Charles Page Thomas Moore (February 8, 1831 - July 7, 1904) was a lawyer and justice of the West Virginia Supreme Court of Appeals, who before the American Civil War had helped found the Phi Kappa Psi fraternity in 1852 at Jefferson College (now Washington and Jefferson College) in Canonsburg, Pennsylvania.

==Early and family life==

He was born in Lewisburg, Virginia, in a portion of the state along the Ohio River which became West Virginia in his lifetime. His father had been born in Shenandoah County and moved across the Appalachian Mountains to the Greenbrier County area, but died when Charles was an infant. His paternal grandfather had married a daughter of Joseph Morgan, who helped settle the trans-Appalachian area. His mother, Augusta Delphia Page of Staunton, Virginia, a daughter of Major Charles Page, died in 1844 so Charles and his sister were raised by their uncle, George Moore in Mason County. When Charles was 16, he was sent to Marshall Academy in Huntington, and he would also study with John I Van Meter in Pike County, Pennsylvania, then attend Jefferson College (which later became Washington and Jefferson College) in Canonsburg, Pennsylvania. While at Jefferson College, Charles Moore helped found the Phi Kappa Psi fraternity before graduating in 1853. Moore then briefly attended Union College in New York. Returning to Virginia, he studied law at the University of Virginia and completed the course in 1856.

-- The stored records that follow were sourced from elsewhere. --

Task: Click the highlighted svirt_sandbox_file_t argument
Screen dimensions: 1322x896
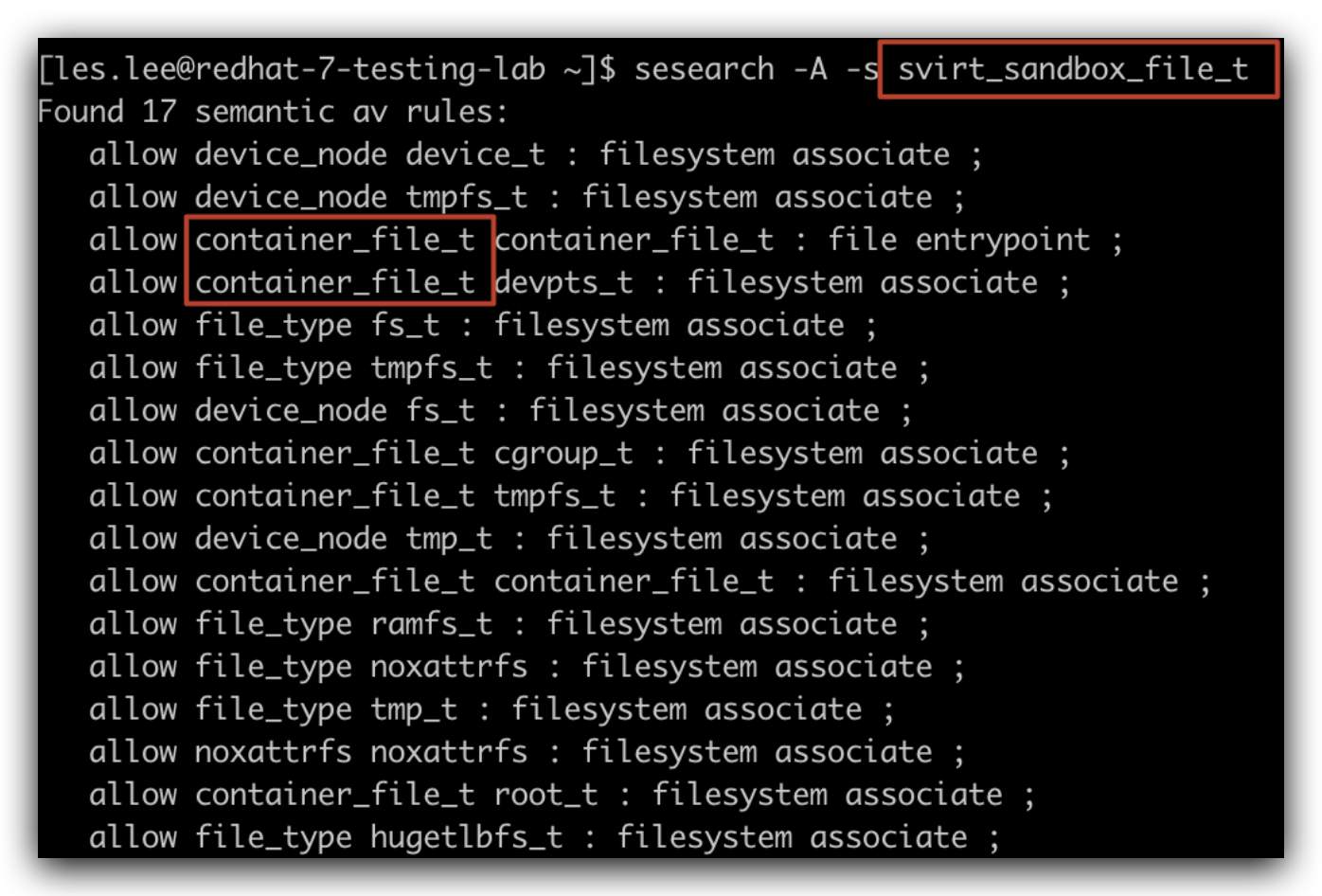Action: [x=1072, y=70]
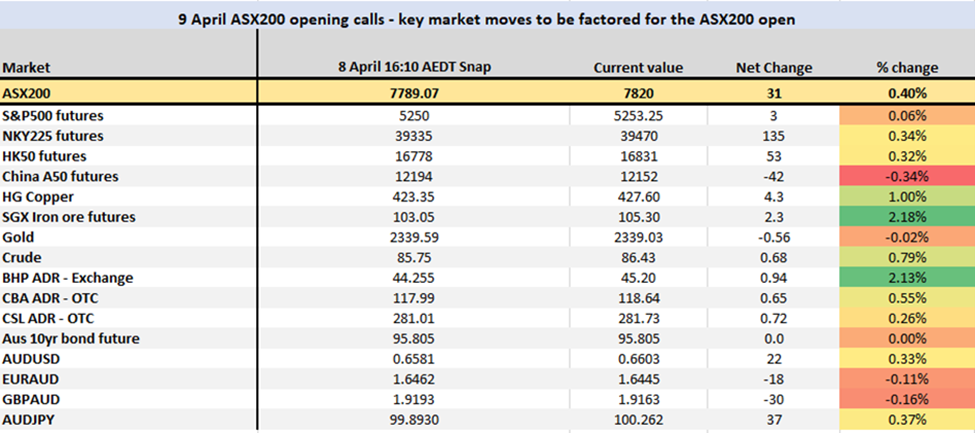Image resolution: width=975 pixels, height=433 pixels.
Task: Select the '8 April 16:10 AEDT Snap' header
Action: (413, 68)
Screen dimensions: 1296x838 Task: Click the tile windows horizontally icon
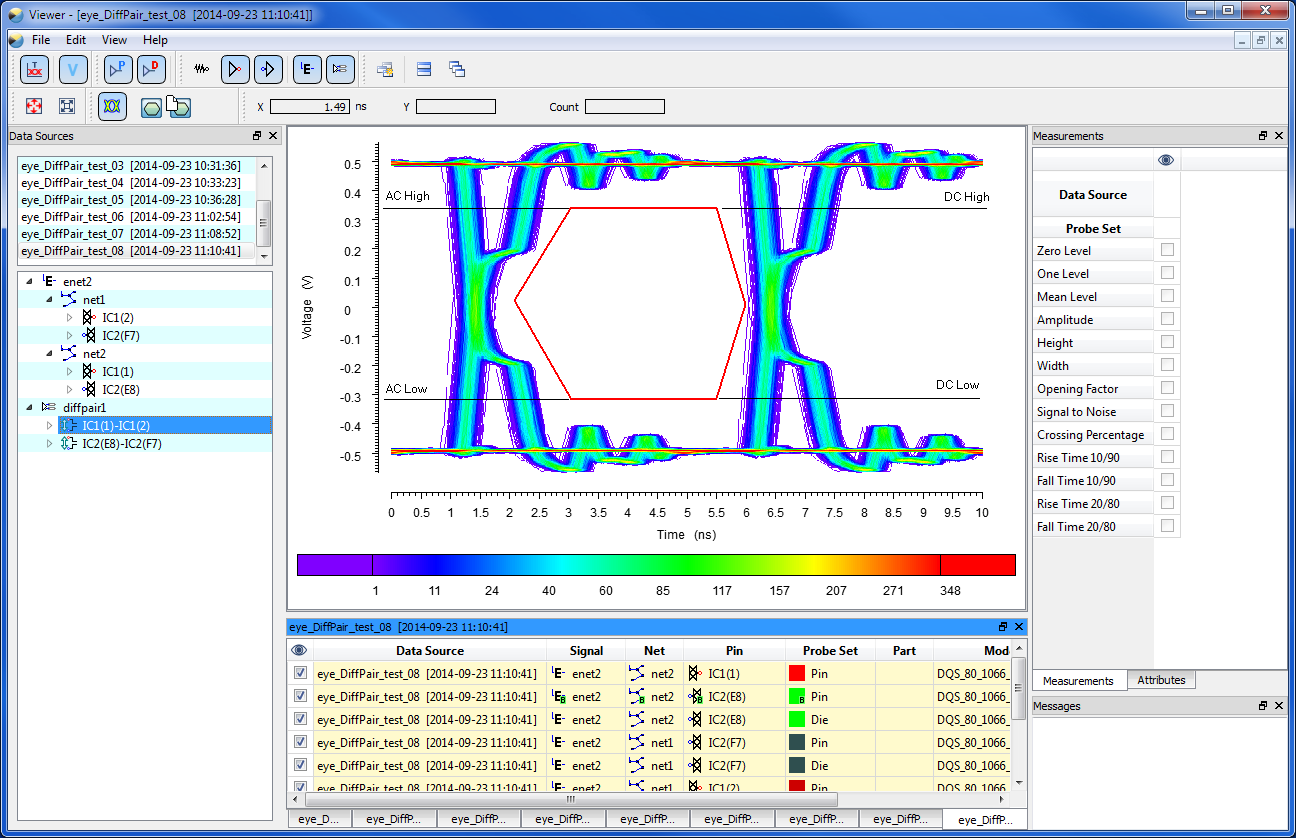[x=424, y=69]
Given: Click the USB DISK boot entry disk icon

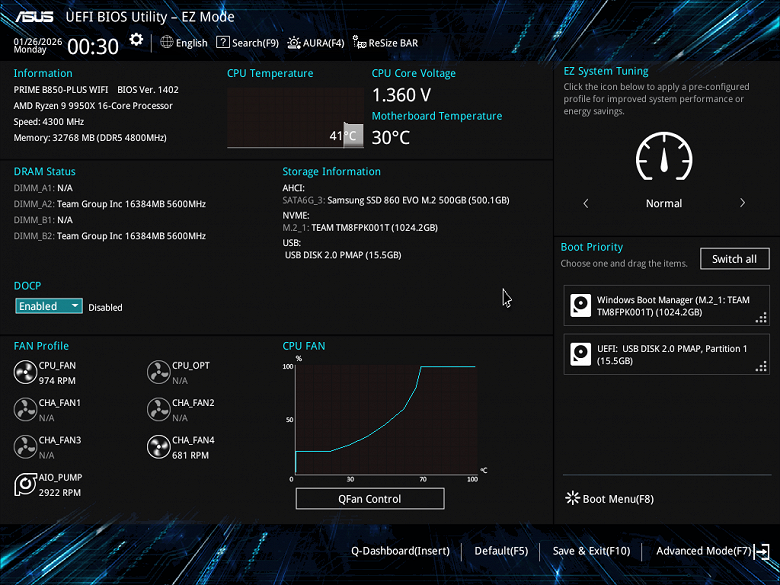Looking at the screenshot, I should pyautogui.click(x=581, y=354).
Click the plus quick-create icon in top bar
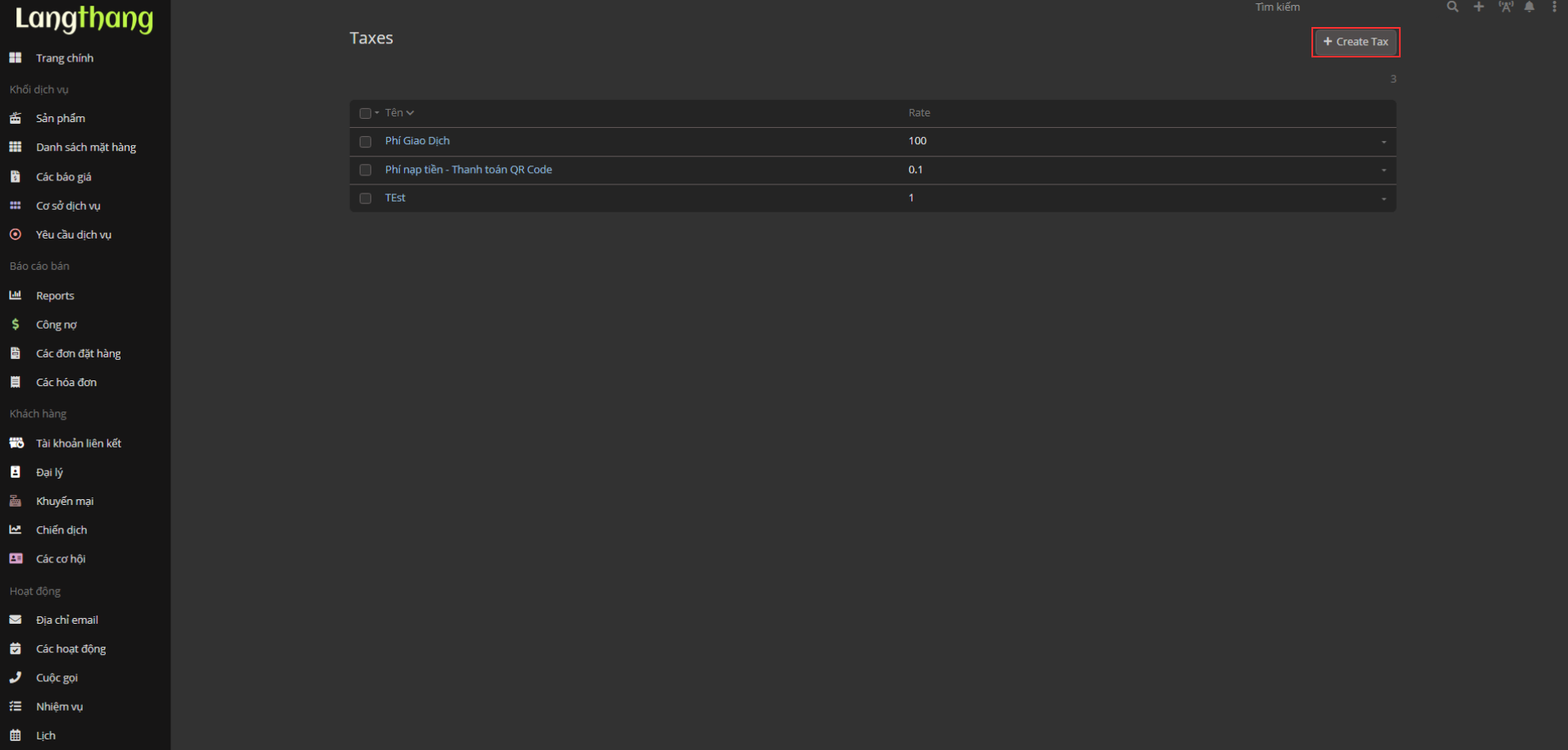Image resolution: width=1568 pixels, height=750 pixels. pyautogui.click(x=1479, y=7)
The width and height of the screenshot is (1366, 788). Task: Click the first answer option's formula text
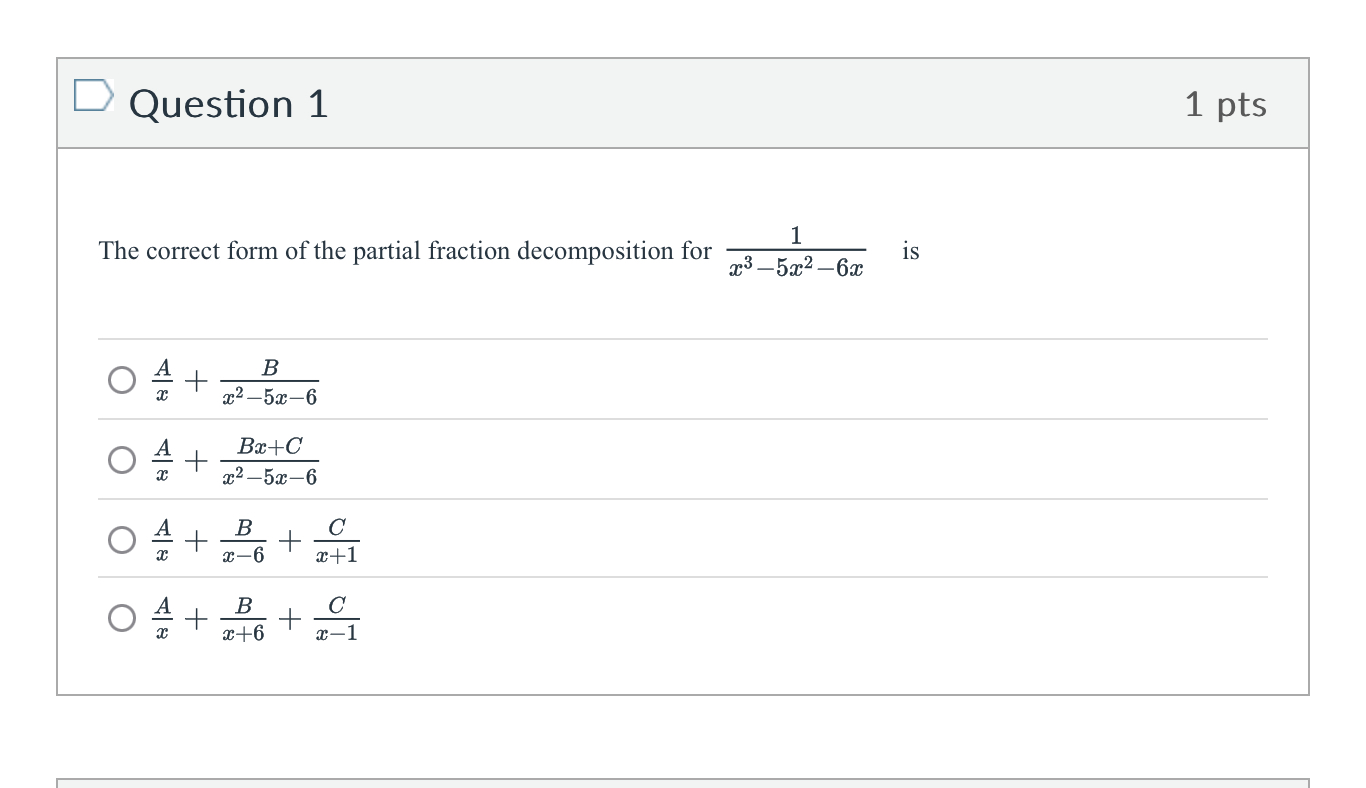[x=235, y=381]
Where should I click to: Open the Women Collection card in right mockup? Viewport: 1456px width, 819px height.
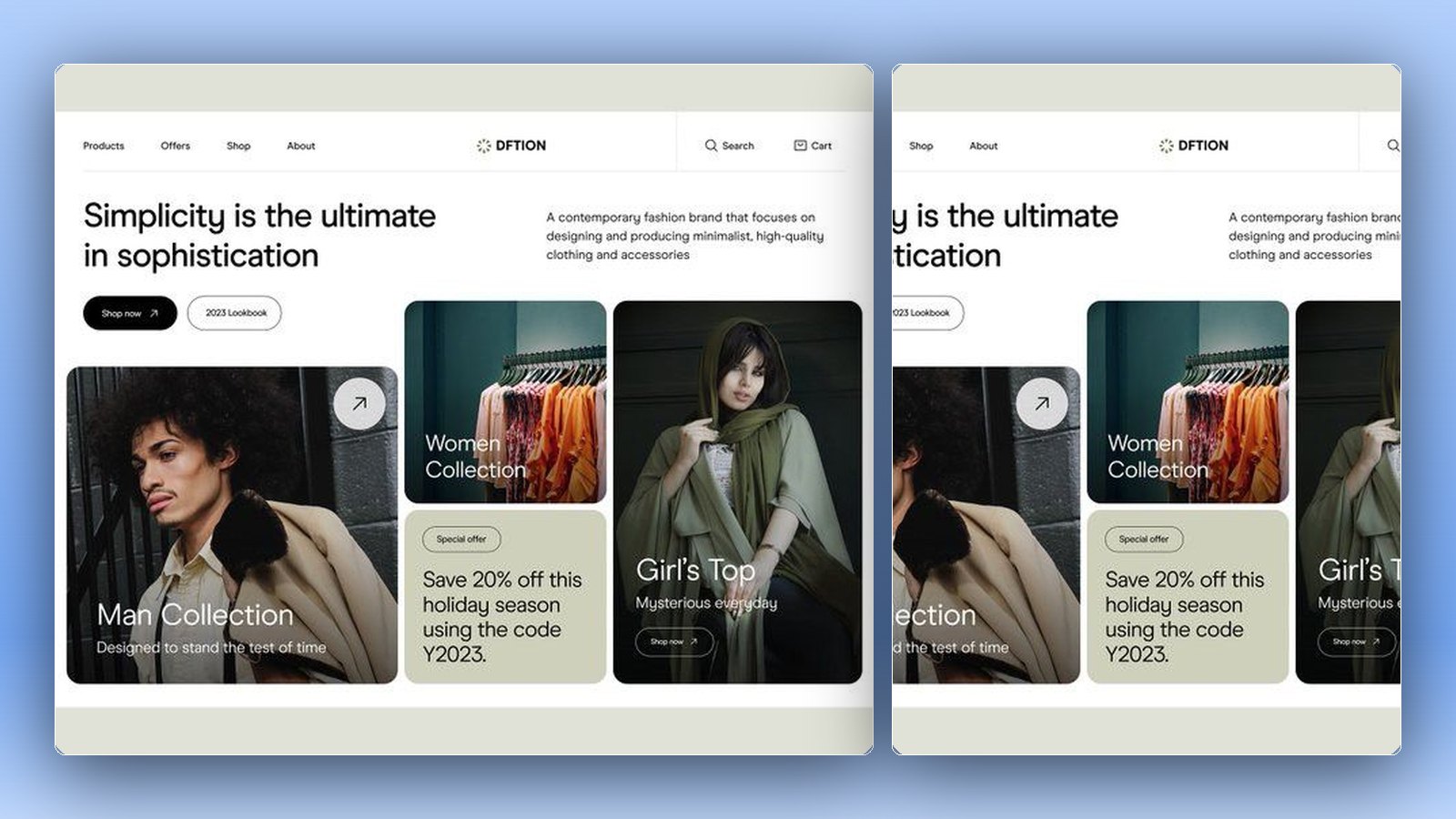pyautogui.click(x=1188, y=402)
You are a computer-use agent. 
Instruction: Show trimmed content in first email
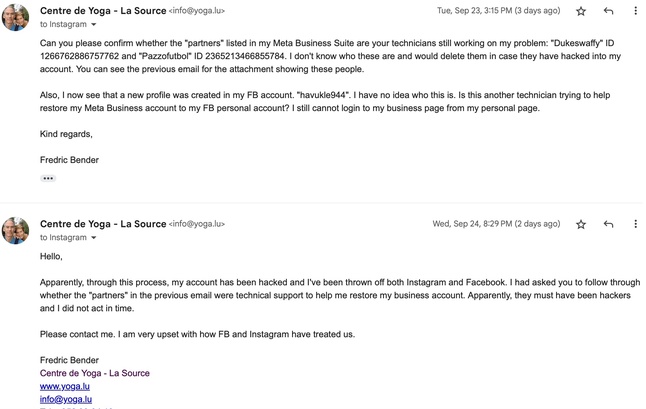pyautogui.click(x=48, y=178)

He married Urilla Katherine Kline of Hagerstown, Maryland, and they had four daughters: Ida Ogden Moore (1867–1948), Rebecca Francis Moore Bland (1870–1967), Mai L Moore (1873–1965) and Elizabeth Van Meter Moore (1874–1948).

==Career==

Admitted to the Virginia bar, Moore established his legal practice at Point Pleasant along the Ohio River near his foster father's farm. In 1860 he won election as the Commonwealth's attorney for Mason County. At various times he had legal partnerships with Nicholas Fitzhugh, James H. Couch and William Tomlinson.

After former Confederates were again allowed to hold office, Moore defeated Republican James F. Brown in 1870. He sat as a judge in the first session of the West Virginia Supreme Court of Appeals in 1870. Two years later, West Virginia adopted a new state Constitution, thereby cutting short all the terms of the three-judge court. Moore was a nominee of both parties in 1872 and among the five judges elected to the new Virginia Supreme Court of Appeals. He wrote and delivered 107 opinions before resigning in May 1881. His successor, Richmond-born James French Patton, a fellow Democrat, had been a former Confederate officer. However, in 1888, fellow Mason County lawyer John W. English would be elected to the West Virginia Supreme Court, then George Poffenbarger.

==Death and legacy==

Moore died at Gallipolis Ferry, West Virginia in 1904.